What does it mean to be a Jew today? That's the main question asked in Michael Takiff’s clever if convoluted solo show Jews, God, and History (Not Necessarily in That Order), currently playing The Siggy Theater at The Flea. In a series of dizzyingly disparate segments that include a recounting of God's covenant with Abraham, a seminar on how to be a good Jew, a tirade against Christmas, a Las Vegas stand-up routine by God himself, and a personal narrative about the death of Takiff's father, that question eventually gets answered...sort of.
I'll lead with the good. Takiff (writer and performer of the show, directed by Brian Lane Green) is a very clever humorist and gets plenty of hearty, well-deserved laughs. While many of the jokes probably wouldn't land with a Gentile audience, they're perfectly calculated to get a knowing laugh from the target market, aka, Jews. The show gets off to an encouraging start, and I would have enjoyed it much more if it had stuck to the tongue-in-cheek, gently self-mocking tone it seemed to promise in the beginning.
But alas, one thing in particular looms heavy over Takiff's otherwise comic show, and that is, as he--or more accurately, his characterization of God as an insensitive stand-up comedian--calls it: "the Big H."
It's not that I'm adverse to talking about the Holocaust. Obviously, it's a vital part of the Jewish experience, and definitely one that can't--and shouldn't--be ignored. But the way Takiff, and particularly, his characterization of God, treats the subject is frankly rather disquieting. Similarly, I'm not adverse to jokes about God, or to shows that challenge assumptions about religion.

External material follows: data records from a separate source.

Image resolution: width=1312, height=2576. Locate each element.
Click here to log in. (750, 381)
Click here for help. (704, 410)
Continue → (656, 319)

It's just that I want it to be done in a way that doesn't wildly offend both my Jewish and Christian identities. Takiff's God is anti-Semitic. And while I understand that Takiff has deliberately characterized him that way to make a point, the show itself is too much of a tonal mess to sustain whatever point that is.
In between disturbing takes and pastrami jokes, Takiff spends a large portion of the show sharing his own experience growing up Jewish. He talks about his childhood Yom Kippur experience, when he metaphorically saw God through a devout, charismatic rabbi in Elizabeth, New Jersey; and the devastating death of his father in the hospital on Christmas morning. Here's another direction the show could have taken: a sincere, conflicted memoir of Takiff's Jewish upbringing and the struggles of remaining Jewish in today's world. "Conflicted" is perhaps the key word here. Being a Jew today means a lot of things, many of them conflicting. Maybe that’s why Jews, God, and History (Not Necessarily in That Order) feels at war with itself.
It's unfortunate, because this show has potential and could be something much greater than the sum of its parts. Perhaps, with a little revision, it will get there yet. In the meantime, my feelings on the show are best summed up not by "feh," just "meh."